Era como si me hubiera puesto una deliciosa comida delante de la nariz pero fuera de mi alcance y yo tuviera mucha hambre. ¡Dios, como si estuviera hambrienta! Él me había llevado a esto, y me resultaba una lenta tortura, el desmoronamiento final del último pedazo intacto de mi corazón. Conocía ese tipo de hambre, y la había reprimido durante muchos años. Pero ahora, de repente, anhelaba cosas que no podía tener. Y estaba cansada, ¡Dios!, muy cansada de la vida vacía que llevaba.

Me senté en la parte superior de las escaleras esperando a que llegara Kayla.

Todavía tenía el coche en el taller, aunque, ahora que ya había pagado la factura que debía, por fin lo estaban arreglando. Por suerte, la nueva reparación no era demasiado cara: doscientos cincuenta dólares que no tenía. Sin embargo, podría arreglármelas si me retrasaba un poco en el pago del alquiler.

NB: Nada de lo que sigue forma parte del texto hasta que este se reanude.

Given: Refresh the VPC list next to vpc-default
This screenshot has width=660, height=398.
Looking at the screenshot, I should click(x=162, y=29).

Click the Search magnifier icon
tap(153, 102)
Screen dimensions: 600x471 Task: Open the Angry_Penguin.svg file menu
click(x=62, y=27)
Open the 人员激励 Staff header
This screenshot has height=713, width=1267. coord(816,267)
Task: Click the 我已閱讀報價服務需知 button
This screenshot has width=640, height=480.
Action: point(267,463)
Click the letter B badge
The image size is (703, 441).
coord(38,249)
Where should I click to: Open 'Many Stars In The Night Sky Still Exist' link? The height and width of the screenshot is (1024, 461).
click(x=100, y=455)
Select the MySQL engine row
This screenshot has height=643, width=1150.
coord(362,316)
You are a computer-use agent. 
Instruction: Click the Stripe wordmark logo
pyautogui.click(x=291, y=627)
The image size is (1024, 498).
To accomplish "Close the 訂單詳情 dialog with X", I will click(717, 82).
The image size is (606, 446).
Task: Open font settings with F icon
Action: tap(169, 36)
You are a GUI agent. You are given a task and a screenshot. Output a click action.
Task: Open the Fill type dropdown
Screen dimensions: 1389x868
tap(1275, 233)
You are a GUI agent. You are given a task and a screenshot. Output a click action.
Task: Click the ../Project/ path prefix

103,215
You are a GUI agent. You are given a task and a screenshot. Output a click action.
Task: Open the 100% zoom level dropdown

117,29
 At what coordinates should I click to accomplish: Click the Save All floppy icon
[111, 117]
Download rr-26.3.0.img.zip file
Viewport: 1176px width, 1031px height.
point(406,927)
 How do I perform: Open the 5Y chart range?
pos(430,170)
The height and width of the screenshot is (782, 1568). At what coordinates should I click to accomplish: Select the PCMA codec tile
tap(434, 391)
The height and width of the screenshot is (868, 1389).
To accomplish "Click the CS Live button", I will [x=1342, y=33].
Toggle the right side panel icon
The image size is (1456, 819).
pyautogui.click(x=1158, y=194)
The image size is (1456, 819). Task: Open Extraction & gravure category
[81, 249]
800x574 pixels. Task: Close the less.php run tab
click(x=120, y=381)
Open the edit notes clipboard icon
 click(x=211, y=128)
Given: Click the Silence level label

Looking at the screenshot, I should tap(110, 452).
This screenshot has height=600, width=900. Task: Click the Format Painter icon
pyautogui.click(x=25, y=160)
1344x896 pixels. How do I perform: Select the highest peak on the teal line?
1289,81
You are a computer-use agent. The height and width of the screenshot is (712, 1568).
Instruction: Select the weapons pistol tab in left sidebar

La visión de una nota pegada en la puerta brilló en mi mente haciendo que se me revolviera el estómago.

«¿Qué voy a hacer ahora? Oh, Dios, ¿qué voy a hacer?».

Una sensación sombría cayó sobre mí como si aquel recuerdo fuera una pesada y húmeda manta. Traté de encogerme de hombros, pero no pude. Hoy, con la atormentada expresión de Peeta grabada en la mente, no me resultaba posible.

Mi apartamento se encontraba situado en el piso de arriba de una casa de tres plantas con una escalera exterior. Lo que antes había sido una vivienda unifamiliar se había convertido ahora en tres apartamentos. Al mío se llegaba subiendo una serie de escalones gastados de madera que había en la parte trasera. Bajé la vista a la zona de hormigón que había abajo, el pequeño aparcamiento que una vez fue un área con césped donde jugaban los niños. Había pequeños charcos, fruto de la lluvia que había caído la noche pasada, y eso trajo otro recuerdo a mi mente de la señora Mags sosteniéndome la mano mientras me reía al saltar de un charco a otro, salpicando a mi alrededor con agua sucia. Cerré los ojos durante un momento, tratando de bloquear la emoción. Dios, ¿por qué me inundaban la mente todos esos recuerdos, todas esas palabras? Los había mantenido alejados durante mucho tiempo, y ahora, por alguna razón inexplicable, era como si todos hubieran decidido aparecer a la vez exigiendo que les hiciera caso; que los mirara, aunque no quisiera hacerlo.